İntifa hakkının kurulması için borçlandırıcı işlem yeterli değildir, ayrıca tasarruf işleminin de yapılması gerekir. Bu tasarruf işlemi intifa hakkının konusuna göre değişmektedir. Taşınmazlarda intifa hakkı, taşınmaz malikinin intifa sözleşmesi veya ölüme bağlı tasarruf gibi bir kazanma sebebine dayanarak yaptığı tescil istemi üzerine gerçekleştirilen tescille doğar. Taşınırlarda intifa hakkının kurulmasını sağlayan tasarruf işlemi bir ayni sözleşme olup, bu sözleşme tarafların intifa hakkının kurulması konusunda anlaşmaları ve zilyetliğin intifa hakkını kazanacak olan kişiye geçirilmesiyle kurulmuş olur. Bu aynî sözleşmenin sebebe bağlı olup olmadığı tartışmaları, taşınır mülkiyetinin devredilmesinde olduğu gibi burada da söz konusudur.

Sorulan =>
İntifa hakkıyla ilgili metne göre taşınmazlarda intifa hakkı neyle doğar? Veriler başka bir kaynaktan alınmıştır.

Alıntılanan veriler =>
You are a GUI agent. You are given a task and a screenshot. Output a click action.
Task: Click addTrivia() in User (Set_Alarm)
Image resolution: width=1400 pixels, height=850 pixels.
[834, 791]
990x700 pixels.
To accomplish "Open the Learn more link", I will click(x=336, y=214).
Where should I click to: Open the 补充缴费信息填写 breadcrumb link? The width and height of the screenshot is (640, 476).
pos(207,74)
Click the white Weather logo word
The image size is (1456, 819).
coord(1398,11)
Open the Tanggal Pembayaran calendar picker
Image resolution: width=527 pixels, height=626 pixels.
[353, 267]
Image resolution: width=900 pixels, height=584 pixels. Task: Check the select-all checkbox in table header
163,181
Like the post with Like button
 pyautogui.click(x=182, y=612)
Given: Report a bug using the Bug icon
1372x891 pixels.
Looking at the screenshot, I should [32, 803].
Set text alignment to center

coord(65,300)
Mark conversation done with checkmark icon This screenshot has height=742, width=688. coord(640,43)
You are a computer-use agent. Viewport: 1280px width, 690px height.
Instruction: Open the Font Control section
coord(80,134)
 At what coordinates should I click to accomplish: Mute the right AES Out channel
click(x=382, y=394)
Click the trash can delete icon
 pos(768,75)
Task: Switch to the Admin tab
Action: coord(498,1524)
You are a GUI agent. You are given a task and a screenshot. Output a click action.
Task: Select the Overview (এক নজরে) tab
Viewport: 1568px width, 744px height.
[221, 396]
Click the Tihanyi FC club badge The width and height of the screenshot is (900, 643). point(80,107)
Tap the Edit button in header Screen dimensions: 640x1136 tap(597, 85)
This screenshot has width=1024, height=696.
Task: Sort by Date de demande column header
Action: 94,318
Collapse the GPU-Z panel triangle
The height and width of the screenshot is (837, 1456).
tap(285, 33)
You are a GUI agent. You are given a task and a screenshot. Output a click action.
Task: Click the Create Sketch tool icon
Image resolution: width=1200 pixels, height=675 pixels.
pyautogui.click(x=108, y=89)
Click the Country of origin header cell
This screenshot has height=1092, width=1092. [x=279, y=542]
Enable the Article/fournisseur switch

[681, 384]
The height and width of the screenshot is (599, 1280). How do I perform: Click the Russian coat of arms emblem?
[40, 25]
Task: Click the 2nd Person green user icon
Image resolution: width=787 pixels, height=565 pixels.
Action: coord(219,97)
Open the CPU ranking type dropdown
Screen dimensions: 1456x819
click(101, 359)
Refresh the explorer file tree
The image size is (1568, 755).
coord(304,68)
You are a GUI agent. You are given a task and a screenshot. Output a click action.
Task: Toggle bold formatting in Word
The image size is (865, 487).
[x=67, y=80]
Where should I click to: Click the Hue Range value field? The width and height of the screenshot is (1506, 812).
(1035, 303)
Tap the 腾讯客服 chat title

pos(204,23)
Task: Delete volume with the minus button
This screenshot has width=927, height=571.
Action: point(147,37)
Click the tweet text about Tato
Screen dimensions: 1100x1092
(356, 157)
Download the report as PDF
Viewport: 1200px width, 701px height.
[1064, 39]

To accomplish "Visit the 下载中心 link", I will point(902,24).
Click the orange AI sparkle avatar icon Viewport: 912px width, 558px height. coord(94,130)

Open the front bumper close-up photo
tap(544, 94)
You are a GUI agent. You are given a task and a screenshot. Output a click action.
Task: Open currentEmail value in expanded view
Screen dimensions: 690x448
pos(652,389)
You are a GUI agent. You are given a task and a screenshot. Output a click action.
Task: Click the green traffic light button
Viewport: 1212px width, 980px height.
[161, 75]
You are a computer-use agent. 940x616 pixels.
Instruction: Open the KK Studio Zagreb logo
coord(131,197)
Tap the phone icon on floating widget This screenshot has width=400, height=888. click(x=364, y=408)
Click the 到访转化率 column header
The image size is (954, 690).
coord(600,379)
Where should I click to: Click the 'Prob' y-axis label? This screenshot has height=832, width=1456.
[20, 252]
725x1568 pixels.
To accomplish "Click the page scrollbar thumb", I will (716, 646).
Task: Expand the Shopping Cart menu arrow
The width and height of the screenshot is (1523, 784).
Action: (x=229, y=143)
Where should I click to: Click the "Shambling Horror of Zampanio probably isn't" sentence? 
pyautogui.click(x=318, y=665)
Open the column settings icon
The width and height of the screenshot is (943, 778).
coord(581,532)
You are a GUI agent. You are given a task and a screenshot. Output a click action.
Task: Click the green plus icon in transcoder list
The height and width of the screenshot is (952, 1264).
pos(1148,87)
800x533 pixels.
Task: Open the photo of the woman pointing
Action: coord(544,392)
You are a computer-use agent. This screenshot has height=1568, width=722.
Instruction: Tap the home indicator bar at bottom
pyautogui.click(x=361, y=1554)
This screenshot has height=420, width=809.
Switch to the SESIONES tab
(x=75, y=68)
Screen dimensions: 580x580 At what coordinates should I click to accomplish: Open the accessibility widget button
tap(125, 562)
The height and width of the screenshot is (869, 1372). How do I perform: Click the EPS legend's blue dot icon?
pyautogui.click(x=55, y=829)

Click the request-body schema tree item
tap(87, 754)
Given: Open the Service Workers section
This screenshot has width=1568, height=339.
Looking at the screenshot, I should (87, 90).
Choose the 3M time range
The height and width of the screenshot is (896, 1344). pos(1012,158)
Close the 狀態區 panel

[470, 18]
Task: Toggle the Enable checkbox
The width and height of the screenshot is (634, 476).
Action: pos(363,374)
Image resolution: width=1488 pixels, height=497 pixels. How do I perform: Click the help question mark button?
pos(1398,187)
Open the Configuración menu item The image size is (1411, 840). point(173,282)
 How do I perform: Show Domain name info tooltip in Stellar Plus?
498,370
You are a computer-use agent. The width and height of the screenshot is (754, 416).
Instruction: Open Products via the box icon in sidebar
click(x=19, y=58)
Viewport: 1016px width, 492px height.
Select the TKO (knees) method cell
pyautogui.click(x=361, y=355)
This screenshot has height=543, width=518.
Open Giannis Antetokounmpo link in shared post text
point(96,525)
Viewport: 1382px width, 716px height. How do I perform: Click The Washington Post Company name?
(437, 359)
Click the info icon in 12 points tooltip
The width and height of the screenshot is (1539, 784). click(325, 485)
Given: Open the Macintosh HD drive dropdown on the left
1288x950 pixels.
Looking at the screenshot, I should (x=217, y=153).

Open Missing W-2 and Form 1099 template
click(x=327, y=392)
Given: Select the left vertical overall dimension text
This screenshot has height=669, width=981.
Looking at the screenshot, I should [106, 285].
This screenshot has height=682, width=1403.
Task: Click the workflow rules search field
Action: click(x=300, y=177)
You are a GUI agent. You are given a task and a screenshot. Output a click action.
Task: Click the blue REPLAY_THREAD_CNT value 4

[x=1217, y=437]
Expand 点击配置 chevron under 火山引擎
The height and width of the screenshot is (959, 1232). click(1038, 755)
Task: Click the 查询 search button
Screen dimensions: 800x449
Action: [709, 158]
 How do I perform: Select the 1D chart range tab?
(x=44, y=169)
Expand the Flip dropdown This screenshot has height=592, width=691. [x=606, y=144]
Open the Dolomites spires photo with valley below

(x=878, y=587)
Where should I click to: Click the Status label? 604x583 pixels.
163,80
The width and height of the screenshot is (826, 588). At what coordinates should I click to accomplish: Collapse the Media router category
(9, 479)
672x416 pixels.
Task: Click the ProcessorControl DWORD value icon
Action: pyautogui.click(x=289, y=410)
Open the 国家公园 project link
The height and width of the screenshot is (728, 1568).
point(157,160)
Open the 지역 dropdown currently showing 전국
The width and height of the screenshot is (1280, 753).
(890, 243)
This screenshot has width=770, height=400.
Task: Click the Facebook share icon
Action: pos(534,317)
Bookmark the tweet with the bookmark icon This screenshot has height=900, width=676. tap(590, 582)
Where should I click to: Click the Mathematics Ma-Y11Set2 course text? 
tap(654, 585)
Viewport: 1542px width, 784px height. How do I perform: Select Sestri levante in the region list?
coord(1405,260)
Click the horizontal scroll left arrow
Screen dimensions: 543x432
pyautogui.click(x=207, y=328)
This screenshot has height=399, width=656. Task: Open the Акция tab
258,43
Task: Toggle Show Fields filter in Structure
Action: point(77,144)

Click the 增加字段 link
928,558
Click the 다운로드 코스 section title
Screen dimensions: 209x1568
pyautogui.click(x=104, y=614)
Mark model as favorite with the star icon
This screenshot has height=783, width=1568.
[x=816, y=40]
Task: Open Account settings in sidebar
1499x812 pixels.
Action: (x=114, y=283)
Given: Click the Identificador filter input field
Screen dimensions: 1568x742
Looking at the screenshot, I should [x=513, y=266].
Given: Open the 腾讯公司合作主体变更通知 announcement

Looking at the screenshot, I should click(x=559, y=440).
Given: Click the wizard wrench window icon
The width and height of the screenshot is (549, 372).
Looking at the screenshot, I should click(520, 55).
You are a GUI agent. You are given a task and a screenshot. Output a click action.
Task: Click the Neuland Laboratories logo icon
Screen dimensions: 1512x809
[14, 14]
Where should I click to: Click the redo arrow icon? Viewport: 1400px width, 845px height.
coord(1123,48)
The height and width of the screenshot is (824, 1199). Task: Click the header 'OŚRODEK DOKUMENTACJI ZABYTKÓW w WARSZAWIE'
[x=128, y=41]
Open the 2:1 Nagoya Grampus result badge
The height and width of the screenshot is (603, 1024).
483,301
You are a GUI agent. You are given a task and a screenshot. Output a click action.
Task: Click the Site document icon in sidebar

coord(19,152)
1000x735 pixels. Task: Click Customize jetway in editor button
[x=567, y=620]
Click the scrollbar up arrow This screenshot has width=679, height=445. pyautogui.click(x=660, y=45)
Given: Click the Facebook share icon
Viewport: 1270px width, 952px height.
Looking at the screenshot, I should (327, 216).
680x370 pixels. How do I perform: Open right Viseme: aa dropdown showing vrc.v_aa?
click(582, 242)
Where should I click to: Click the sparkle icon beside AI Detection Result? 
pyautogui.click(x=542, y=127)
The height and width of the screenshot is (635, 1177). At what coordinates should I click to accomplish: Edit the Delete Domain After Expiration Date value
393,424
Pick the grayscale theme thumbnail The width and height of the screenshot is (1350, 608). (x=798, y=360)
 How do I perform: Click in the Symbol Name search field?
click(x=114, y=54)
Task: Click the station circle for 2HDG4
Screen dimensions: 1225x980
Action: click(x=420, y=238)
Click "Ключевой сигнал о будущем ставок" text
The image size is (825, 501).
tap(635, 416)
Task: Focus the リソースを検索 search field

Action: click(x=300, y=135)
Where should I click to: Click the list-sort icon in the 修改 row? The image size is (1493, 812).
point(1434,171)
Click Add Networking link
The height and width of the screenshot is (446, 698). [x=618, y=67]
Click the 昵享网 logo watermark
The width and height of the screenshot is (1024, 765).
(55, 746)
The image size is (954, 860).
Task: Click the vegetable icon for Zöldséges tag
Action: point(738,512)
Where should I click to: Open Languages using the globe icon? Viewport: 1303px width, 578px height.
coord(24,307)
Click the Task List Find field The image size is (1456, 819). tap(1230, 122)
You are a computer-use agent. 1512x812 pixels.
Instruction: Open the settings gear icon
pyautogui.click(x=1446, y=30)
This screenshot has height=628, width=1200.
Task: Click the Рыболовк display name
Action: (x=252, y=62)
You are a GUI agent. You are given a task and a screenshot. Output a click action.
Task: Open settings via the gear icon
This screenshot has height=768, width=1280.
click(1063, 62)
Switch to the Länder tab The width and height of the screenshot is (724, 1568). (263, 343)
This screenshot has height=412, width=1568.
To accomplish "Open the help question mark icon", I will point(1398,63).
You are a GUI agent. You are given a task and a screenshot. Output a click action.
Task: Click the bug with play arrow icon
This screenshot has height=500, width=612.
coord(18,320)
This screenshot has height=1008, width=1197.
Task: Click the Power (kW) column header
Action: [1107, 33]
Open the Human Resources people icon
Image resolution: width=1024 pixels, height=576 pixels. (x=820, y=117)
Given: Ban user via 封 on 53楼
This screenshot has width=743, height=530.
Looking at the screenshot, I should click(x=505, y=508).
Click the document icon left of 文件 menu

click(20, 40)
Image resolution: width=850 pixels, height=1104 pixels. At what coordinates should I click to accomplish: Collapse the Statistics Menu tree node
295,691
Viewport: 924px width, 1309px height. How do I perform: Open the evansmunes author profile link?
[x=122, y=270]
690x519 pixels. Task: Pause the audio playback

Tamamlanan alıştırma =>
Taşınmaz malikinin bir kazanma sebebine dayanarak yaptığı tescil istemi üzerine gerçekleştirilen tescille doğar.